It is possible that the major title of the record Chromosome 22q11.2 Deletion Disorder is not the name you anticipated. Please examine the basic synonyms detailing to find the alternative name(s) and problem class(s) covered by this report.
- DiGeorge disorder
- velocardiofacial disorder
- Shprintzen syndrome
- conotruncal abnormality face disorder
- Caylor cardiofacial disorder
- autosomal dominant Opitz G/BBB syndrome
Chromosome 22q11.2 deletion disorder is connected with a variety of issues consisting of: hereditary heart disease, palate problems, immune system dysfunction including autoimmune illness, low calcium (hypocalcemia) as well as other endocrine irregularities such as thyroid problems as well as growth bodily hormone shortage, intestinal issues, feeding problems, kidney irregularities, hearing loss, seizures, skeletal problems, minor facial distinctions, as well as understanding as well as behavior distinctions. The symptoms of this condition are very variable, even among participants of the very same household.

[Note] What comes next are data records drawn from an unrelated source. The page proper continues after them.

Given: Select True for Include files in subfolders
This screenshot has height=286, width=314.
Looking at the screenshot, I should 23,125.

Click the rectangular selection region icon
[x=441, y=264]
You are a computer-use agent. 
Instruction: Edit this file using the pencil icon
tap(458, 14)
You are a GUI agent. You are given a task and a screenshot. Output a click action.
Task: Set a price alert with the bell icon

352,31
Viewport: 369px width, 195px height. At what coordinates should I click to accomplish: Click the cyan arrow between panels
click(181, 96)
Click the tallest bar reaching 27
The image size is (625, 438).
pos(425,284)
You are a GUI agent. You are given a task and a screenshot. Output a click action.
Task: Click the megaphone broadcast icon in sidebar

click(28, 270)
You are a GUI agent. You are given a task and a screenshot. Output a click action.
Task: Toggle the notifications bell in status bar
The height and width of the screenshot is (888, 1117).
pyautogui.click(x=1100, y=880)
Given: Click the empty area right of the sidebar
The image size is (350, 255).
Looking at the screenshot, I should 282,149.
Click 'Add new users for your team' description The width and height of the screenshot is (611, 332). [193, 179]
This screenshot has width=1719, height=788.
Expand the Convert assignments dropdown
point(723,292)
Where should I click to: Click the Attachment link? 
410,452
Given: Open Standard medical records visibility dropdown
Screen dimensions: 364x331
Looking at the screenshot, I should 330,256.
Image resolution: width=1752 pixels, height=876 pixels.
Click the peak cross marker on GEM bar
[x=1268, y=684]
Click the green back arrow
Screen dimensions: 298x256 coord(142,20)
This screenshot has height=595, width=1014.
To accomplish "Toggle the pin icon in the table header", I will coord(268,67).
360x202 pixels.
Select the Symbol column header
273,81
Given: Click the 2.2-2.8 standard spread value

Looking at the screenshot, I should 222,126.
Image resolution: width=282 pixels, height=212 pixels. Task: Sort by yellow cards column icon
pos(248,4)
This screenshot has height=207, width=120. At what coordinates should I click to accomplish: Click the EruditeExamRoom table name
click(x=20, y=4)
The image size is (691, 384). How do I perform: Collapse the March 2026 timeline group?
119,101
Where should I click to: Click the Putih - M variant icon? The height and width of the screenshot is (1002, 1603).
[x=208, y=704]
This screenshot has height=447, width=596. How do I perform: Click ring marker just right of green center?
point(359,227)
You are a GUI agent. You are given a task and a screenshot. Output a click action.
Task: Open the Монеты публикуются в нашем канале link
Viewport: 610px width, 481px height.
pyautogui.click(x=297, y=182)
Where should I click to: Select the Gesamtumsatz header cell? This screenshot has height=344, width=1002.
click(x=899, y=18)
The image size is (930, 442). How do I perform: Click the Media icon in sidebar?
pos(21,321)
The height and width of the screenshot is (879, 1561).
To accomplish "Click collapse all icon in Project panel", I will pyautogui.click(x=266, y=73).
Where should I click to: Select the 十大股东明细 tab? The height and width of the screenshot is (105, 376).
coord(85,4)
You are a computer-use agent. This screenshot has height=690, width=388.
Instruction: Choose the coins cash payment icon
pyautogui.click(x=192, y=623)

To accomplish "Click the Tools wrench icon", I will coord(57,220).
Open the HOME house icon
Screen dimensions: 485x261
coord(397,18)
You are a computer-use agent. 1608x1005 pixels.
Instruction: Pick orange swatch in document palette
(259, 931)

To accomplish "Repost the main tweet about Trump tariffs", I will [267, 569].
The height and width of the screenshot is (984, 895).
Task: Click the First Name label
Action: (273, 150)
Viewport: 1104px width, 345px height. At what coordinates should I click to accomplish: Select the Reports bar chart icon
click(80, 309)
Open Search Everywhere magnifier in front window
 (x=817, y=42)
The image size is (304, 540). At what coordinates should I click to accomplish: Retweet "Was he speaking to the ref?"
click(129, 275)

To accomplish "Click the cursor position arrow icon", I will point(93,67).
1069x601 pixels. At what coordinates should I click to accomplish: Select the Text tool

Chromosome 22q11.2 deletion disorder is a disorder dued to a little piece of chromosome 22 missing. A variety of separately explained diagnoses consisting of DiGeorge syndrome (DGS), velocardiofacial disorder (VCFS), conotruncal abnormality face disorder (CTAF), autosomal leading OpitzG/BBB syndrome and Cayler Cardiofacial disorder were all originally thought to be separate disorders prior to the chromosome 22q11. 2 deletion was determined in people affected with all of these conditions.